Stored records
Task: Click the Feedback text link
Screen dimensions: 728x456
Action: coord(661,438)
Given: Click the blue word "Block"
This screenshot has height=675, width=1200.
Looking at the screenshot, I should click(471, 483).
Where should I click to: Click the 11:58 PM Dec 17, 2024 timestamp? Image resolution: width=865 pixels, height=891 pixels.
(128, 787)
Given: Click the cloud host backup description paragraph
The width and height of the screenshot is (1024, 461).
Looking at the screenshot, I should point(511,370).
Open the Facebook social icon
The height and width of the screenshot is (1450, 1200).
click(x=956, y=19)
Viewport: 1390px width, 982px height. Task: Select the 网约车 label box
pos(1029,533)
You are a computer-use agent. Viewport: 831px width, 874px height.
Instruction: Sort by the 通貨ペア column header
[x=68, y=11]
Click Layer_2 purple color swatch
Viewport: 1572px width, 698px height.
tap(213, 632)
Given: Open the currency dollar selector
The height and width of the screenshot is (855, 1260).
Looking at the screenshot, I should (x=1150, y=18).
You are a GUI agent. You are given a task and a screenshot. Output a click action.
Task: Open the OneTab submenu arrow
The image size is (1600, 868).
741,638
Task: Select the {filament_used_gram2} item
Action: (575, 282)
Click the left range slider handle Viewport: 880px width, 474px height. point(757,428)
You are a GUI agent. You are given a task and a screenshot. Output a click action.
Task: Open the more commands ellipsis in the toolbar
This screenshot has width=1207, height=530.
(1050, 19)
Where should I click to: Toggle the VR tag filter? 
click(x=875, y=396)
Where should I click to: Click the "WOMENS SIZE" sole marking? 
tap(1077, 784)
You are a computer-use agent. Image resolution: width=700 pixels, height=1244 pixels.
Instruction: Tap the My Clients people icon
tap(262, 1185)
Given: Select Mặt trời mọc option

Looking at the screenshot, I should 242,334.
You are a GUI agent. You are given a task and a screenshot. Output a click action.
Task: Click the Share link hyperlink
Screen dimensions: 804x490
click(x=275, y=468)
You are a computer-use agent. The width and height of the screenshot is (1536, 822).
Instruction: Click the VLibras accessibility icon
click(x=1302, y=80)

- [Problem statement]:
Find the line with "This screenshot has width=1207, height=530.". Transcribe it and every line after it exactly, through the end of the records above, and nothing else.

- [Result of this exercise]:
This screenshot has width=1207, height=530.
(1050, 19)
Where should I click to: Toggle the VR tag filter? 
click(x=875, y=396)
Where should I click to: Click the "WOMENS SIZE" sole marking? 
tap(1077, 784)
You are a computer-use agent. Image resolution: width=700 pixels, height=1244 pixels.
Instruction: Tap the My Clients people icon
tap(262, 1185)
Given: Select Mặt trời mọc option

Looking at the screenshot, I should 242,334.
You are a GUI agent. You are given a task and a screenshot. Output a click action.
Task: Click the Share link hyperlink
Screen dimensions: 804x490
click(x=275, y=468)
You are a computer-use agent. The width and height of the screenshot is (1536, 822).
Instruction: Click the VLibras accessibility icon
click(x=1302, y=80)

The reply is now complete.